In simple procedure cases, proceedings in the SAC, and personal injury cases under the “case flow management” chapters it is still possible, although not necessary, to delay applying for sanction or certification until the conclusion of the proceedings. In all other cases the general rule is now that sanction or certification only operates prospectively, i.e. in relation to work carried out after the date of sanction or certification. The court has a discretion to backdate sanction or certification where the applicant shows cause for not having applied previously, e.g. where it was necessary to instruct an expert prior to the commencement of proceedings. However, when backdating sanction for the employment of counsel the court must specify what work is covered and the auditor may only allow the fees incurred for that work.
More points to note
Other changes brought about by the Taxation Rules include:
Additional charges: The additional fee rules have been largely reproduced, but applications have been made subject to an overriding test, which is whether an additional charge is justified to reflect the responsibility undertaken by the solicitor in the conduct of the proceedings.
Payments to witnesses: The provisions about what a witness is entitled to be paid have been separated from the provisions about the recovery of payments to witnesses, and are set out in rule 7.1 and sched 6. Attention is drawn to the introduction of a mechanism under which a dispute about a witness’s entitlement to payment can be remitted to the auditor.
Shorthand writers: The provisions regarding the fees of shorthand writers, as set out in rule 7.2 and sched 7, have been modified to introduce provision for travelling time and reimbursement of expenses.
Copying and scanning: A simplified basis for charging for copying and scanning documents, applying across all forms of procedure, is set out in rule 3.4.

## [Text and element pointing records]
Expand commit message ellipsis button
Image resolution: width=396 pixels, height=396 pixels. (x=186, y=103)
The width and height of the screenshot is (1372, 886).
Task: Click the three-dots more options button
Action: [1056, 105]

## [Set exercise A]
According to the Taxation Rules text, which rule sets out the simplified basis for charging for copying and scanning documents?
## [Set exercise B]
Write out the Taxation Rules text starting with "Shorthand writers: The" and going on through "in rule 3.4.", but switch "travelling time" to "travel time".

## [Task answer A]
Rule 3.4.

## [Task answer B]
Shorthand writers: The provisions regarding the fees of shorthand writers, as set out in rule 7.2 and sched 7, have been modified to introduce provision for travel time and reimbursement of expenses.
Copying and scanning: A simplified basis for charging for copying and scanning documents, applying across all forms of procedure, is set out in rule 3.4.